■ Exercise aim
Starting at the line containing "At what coordinates" and continuing through the end of the items below, copy every line again, requests included, and add -21 to each coordinate in the answers. Leave the pictures out.

A run of items:
━━━━━━━━━━━━━━━━━━━━

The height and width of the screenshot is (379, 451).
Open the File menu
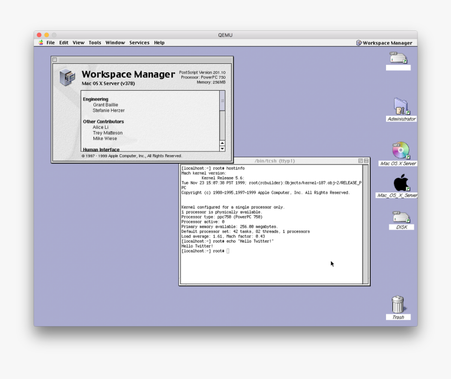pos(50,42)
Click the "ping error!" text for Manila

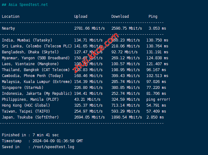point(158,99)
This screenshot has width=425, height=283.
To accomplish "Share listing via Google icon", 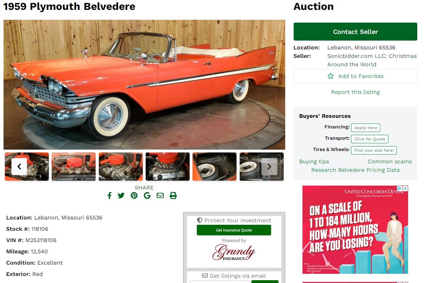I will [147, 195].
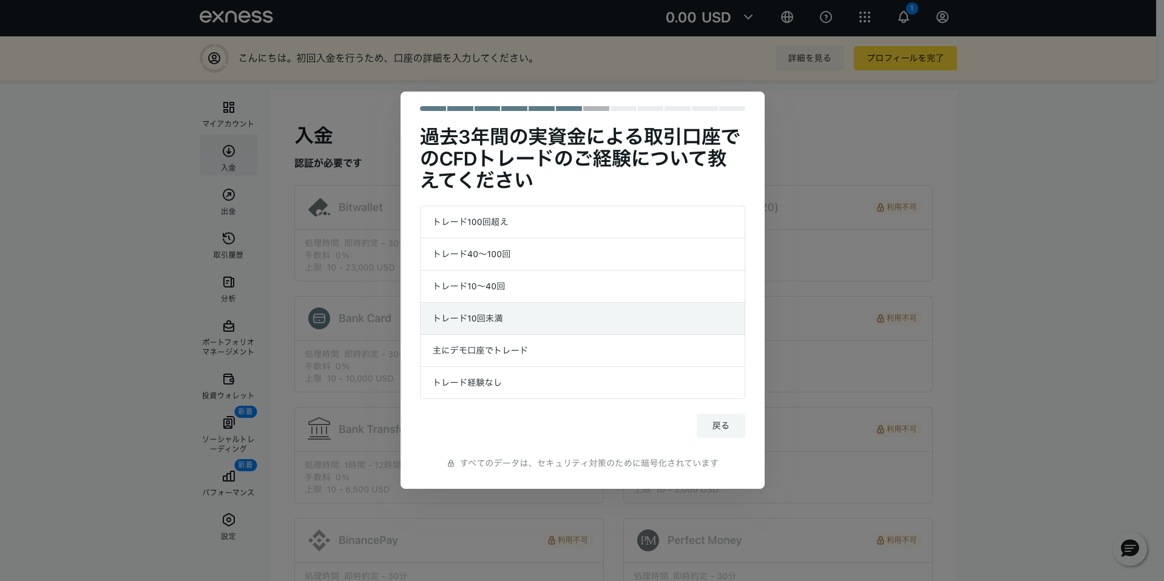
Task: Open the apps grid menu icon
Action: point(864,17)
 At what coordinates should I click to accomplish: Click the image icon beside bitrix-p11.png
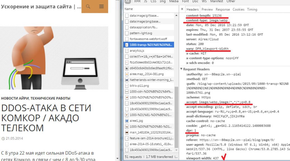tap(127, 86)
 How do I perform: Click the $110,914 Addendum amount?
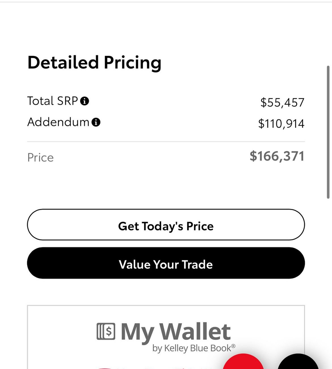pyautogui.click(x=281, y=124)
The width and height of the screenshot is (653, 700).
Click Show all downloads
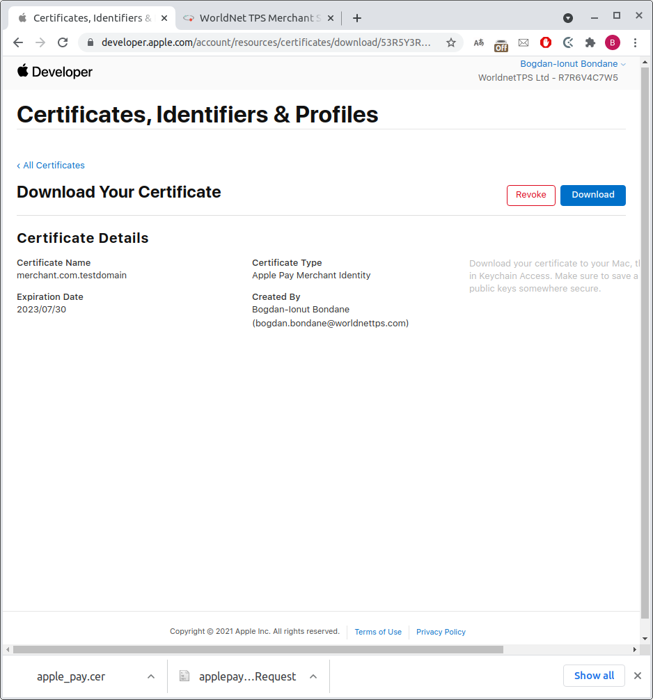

━━━━━━━━━━━━━━━━━━━━

■ Expected answer
 At what coordinates should I click to accomplish: Click the image icon beside bitrix-p11.png
tap(106, 65)
 How do I perform: Click the $110,914 Addendum amount?
pyautogui.click(x=260, y=103)
The width and height of the screenshot is (653, 700).
Click Show all downloads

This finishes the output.